DATA LISTING:
———
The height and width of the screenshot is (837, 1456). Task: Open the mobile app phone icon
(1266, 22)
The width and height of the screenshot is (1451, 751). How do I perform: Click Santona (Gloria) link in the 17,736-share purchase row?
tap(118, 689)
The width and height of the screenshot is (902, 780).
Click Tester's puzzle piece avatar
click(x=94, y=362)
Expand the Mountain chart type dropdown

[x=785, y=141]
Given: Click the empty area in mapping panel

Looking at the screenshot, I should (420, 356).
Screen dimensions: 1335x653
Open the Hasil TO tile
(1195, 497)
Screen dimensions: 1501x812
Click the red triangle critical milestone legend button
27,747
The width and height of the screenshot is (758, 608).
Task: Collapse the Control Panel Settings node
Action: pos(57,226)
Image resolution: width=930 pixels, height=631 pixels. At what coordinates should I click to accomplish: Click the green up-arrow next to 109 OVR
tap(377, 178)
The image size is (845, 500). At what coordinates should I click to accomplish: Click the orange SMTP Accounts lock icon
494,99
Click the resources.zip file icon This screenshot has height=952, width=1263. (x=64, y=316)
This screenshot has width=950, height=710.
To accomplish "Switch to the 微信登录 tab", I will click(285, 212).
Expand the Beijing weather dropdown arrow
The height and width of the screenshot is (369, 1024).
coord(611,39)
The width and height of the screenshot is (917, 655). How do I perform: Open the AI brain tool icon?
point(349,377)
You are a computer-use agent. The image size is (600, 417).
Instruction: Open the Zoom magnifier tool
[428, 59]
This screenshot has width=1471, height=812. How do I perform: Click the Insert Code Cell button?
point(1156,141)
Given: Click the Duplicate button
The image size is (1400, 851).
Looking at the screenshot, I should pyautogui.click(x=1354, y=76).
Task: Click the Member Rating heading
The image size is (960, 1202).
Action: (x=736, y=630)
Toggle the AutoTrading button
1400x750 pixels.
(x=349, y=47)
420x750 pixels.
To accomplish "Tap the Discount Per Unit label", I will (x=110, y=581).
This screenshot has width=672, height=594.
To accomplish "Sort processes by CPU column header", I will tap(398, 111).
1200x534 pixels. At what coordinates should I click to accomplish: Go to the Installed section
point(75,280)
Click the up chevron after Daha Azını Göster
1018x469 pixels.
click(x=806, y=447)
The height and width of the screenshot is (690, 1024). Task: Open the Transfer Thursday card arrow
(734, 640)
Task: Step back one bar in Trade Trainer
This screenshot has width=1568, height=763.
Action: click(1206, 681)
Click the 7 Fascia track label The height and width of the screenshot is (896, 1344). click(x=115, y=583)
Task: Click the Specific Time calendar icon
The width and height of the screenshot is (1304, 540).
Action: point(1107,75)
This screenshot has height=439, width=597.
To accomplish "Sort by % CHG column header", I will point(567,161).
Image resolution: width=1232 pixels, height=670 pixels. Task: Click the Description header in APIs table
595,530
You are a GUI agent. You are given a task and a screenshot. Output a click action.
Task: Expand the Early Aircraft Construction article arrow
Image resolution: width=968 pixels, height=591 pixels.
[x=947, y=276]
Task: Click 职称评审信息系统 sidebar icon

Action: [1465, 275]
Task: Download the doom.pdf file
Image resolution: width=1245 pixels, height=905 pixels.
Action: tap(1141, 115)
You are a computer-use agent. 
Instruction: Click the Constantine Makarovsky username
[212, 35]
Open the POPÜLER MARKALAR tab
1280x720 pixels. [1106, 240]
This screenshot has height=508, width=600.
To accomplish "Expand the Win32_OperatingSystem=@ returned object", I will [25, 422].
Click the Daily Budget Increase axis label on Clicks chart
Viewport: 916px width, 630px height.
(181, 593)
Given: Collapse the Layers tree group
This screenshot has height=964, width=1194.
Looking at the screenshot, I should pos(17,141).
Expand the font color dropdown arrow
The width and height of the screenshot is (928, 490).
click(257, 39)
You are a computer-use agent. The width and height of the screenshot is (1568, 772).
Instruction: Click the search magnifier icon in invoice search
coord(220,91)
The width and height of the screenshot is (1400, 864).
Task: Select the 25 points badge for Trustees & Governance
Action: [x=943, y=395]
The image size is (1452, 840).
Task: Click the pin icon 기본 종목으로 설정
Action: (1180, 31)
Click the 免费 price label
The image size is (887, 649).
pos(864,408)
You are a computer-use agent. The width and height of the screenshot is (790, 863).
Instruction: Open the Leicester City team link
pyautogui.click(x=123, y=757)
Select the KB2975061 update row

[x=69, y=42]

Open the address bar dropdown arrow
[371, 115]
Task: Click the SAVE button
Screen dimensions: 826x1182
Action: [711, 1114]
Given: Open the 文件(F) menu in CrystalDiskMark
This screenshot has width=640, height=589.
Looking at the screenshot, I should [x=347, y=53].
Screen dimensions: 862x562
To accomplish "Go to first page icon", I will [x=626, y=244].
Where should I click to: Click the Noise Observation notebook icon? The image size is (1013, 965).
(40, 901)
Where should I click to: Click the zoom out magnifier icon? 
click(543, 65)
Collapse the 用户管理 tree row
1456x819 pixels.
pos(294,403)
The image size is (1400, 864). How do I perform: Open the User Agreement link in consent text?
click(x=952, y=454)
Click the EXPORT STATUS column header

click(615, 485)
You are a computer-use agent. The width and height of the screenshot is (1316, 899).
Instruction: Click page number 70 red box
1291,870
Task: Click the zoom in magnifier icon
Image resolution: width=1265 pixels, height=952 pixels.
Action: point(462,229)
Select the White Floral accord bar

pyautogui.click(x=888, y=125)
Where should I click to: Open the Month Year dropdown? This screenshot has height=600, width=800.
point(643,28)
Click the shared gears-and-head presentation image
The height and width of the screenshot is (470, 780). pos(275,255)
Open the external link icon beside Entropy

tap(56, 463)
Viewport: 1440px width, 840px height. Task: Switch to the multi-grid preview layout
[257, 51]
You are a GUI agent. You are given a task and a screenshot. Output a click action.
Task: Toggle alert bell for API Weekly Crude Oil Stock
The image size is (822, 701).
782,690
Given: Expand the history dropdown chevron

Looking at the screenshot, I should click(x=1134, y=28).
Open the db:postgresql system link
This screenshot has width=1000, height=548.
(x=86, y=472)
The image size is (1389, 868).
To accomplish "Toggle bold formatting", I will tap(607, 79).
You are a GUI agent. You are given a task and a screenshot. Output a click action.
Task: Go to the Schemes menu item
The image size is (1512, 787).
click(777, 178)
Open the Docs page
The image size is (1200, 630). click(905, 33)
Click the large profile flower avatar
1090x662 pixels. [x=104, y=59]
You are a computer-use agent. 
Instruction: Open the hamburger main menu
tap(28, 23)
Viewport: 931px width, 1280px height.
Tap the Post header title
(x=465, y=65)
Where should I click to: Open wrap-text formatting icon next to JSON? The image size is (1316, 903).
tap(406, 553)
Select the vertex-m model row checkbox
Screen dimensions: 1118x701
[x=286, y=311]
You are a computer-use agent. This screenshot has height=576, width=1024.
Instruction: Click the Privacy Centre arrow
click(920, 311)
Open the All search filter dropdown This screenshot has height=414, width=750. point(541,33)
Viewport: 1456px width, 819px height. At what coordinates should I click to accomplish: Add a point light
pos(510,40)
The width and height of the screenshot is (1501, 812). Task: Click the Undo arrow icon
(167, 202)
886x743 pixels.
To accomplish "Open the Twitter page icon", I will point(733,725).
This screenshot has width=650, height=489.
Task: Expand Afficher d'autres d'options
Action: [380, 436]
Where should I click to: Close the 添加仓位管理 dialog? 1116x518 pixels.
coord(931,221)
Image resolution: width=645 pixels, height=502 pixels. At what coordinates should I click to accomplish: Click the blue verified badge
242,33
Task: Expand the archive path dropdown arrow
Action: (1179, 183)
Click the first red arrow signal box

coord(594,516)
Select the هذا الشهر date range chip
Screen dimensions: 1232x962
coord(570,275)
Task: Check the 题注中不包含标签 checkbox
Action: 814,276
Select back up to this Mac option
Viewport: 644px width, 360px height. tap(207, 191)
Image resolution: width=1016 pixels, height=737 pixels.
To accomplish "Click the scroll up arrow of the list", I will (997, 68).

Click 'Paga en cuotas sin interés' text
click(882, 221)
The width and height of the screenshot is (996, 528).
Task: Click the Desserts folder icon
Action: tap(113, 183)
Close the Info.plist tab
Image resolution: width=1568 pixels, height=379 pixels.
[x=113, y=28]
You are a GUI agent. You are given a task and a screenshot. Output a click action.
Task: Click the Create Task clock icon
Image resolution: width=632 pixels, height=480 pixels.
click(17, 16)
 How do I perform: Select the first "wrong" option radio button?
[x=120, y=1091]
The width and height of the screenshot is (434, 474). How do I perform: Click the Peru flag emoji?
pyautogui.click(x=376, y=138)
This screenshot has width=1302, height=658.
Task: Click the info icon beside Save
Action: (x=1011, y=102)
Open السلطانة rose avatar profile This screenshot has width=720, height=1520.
———
WORK INSTRUCTIONS:
Copy the data verbatim from the line with "This screenshot has height=508, width=600." up to and including the line with "will [x=626, y=244].".

RESULT OF THIS TASK:
This screenshot has height=508, width=600.
To accomplish "Expand the Win32_OperatingSystem=@ returned object", I will [25, 422].
Click the Daily Budget Increase axis label on Clicks chart
Viewport: 916px width, 630px height.
(181, 593)
Given: Collapse the Layers tree group
This screenshot has height=964, width=1194.
Looking at the screenshot, I should pos(17,141).
Expand the font color dropdown arrow
The width and height of the screenshot is (928, 490).
click(257, 39)
You are a computer-use agent. The width and height of the screenshot is (1568, 772).
Instruction: Click the search magnifier icon in invoice search
coord(220,91)
The width and height of the screenshot is (1400, 864).
Task: Select the 25 points badge for Trustees & Governance
Action: [x=943, y=395]
The image size is (1452, 840).
Task: Click the pin icon 기본 종목으로 설정
Action: (1180, 31)
Click the 免费 price label
The image size is (887, 649).
pos(864,408)
You are a computer-use agent. The width and height of the screenshot is (790, 863).
Instruction: Open the Leicester City team link
pyautogui.click(x=123, y=757)
Select the KB2975061 update row

[x=69, y=42]

Open the address bar dropdown arrow
[371, 115]
Task: Click the SAVE button
Screen dimensions: 826x1182
Action: [711, 1114]
Given: Open the 文件(F) menu in CrystalDiskMark
This screenshot has width=640, height=589.
Looking at the screenshot, I should [x=347, y=53].
Screen dimensions: 862x562
To accomplish "Go to first page icon", I will [x=626, y=244].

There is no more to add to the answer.